**Stored items**
********************

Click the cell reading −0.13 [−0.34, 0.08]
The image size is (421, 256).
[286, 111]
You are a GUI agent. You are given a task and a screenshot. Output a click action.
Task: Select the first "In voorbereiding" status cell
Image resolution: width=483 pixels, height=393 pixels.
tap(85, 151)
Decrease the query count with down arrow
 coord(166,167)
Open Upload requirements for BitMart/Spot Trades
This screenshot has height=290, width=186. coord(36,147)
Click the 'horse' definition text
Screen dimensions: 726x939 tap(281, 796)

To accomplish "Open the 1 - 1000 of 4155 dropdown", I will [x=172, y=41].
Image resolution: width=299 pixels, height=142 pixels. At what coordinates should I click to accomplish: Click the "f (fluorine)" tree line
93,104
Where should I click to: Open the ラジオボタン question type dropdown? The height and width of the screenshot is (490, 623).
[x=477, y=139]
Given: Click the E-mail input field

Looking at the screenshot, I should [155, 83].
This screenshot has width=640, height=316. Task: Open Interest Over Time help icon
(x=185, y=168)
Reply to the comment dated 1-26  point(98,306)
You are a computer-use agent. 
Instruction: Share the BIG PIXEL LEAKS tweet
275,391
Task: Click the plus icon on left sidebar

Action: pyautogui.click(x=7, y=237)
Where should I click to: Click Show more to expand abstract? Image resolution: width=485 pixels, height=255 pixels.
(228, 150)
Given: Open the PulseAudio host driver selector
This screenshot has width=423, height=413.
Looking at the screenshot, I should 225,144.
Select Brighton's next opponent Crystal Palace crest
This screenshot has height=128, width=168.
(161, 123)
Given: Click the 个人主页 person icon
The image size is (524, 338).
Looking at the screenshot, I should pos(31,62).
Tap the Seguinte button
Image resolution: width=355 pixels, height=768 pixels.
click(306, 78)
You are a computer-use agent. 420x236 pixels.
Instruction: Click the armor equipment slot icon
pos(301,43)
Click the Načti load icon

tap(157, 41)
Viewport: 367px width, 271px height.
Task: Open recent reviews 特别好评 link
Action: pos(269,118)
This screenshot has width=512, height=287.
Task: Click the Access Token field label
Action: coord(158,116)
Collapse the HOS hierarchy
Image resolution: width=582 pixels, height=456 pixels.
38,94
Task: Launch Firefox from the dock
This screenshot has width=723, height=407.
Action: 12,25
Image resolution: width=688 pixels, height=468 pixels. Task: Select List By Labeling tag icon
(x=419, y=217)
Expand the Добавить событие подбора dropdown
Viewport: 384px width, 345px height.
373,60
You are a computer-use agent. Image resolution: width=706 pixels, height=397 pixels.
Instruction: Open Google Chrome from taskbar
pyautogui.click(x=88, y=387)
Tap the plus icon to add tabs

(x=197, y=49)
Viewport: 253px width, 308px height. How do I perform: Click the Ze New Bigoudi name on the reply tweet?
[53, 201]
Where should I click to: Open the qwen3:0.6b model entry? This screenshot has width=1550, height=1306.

********************

**PROBLEM DESCRIPTION**
From the first line to the last, retype the records exactly as they stand above.

**SOLUTION**
Click the cell reading −0.13 [−0.34, 0.08]
The image size is (421, 256).
[286, 111]
You are a GUI agent. You are given a task and a screenshot. Output a click action.
Task: Select the first "In voorbereiding" status cell
Image resolution: width=483 pixels, height=393 pixels.
tap(85, 151)
Decrease the query count with down arrow
 coord(166,167)
Open Upload requirements for BitMart/Spot Trades
This screenshot has height=290, width=186. coord(36,147)
Click the 'horse' definition text
Screen dimensions: 726x939 tap(281, 796)

To accomplish "Open the 1 - 1000 of 4155 dropdown", I will [x=172, y=41].
Image resolution: width=299 pixels, height=142 pixels. At what coordinates should I click to accomplish: Click the "f (fluorine)" tree line
93,104
Where should I click to: Open the ラジオボタン question type dropdown? The height and width of the screenshot is (490, 623).
[x=477, y=139]
Given: Click the E-mail input field

Looking at the screenshot, I should [155, 83].
This screenshot has width=640, height=316. Task: Open Interest Over Time help icon
(x=185, y=168)
Reply to the comment dated 1-26  point(98,306)
You are a computer-use agent. 
Instruction: Share the BIG PIXEL LEAKS tweet
275,391
Task: Click the plus icon on left sidebar

Action: pyautogui.click(x=7, y=237)
Where should I click to: Click Show more to expand abstract? Image resolution: width=485 pixels, height=255 pixels.
(228, 150)
Given: Open the PulseAudio host driver selector
This screenshot has width=423, height=413.
Looking at the screenshot, I should 225,144.
Select Brighton's next opponent Crystal Palace crest
This screenshot has height=128, width=168.
(161, 123)
Given: Click the 个人主页 person icon
The image size is (524, 338).
Looking at the screenshot, I should pos(31,62).
Tap the Seguinte button
Image resolution: width=355 pixels, height=768 pixels.
click(306, 78)
You are a computer-use agent. 420x236 pixels.
Instruction: Click the armor equipment slot icon
pos(301,43)
Click the Načti load icon

tap(157, 41)
Viewport: 367px width, 271px height.
Task: Open recent reviews 特别好评 link
Action: pos(269,118)
This screenshot has width=512, height=287.
Task: Click the Access Token field label
Action: coord(158,116)
Collapse the HOS hierarchy
Image resolution: width=582 pixels, height=456 pixels.
38,94
Task: Launch Firefox from the dock
This screenshot has width=723, height=407.
Action: 12,25
Image resolution: width=688 pixels, height=468 pixels. Task: Select List By Labeling tag icon
(x=419, y=217)
Expand the Добавить событие подбора dropdown
Viewport: 384px width, 345px height.
373,60
You are a computer-use agent. Image resolution: width=706 pixels, height=397 pixels.
Instruction: Open Google Chrome from taskbar
pyautogui.click(x=88, y=387)
Tap the plus icon to add tabs

(x=197, y=49)
Viewport: 253px width, 308px height. How do I perform: Click the Ze New Bigoudi name on the reply tweet?
[53, 201]
Where should I click to: Open the qwen3:0.6b model entry? This screenshot has width=1550, height=1306.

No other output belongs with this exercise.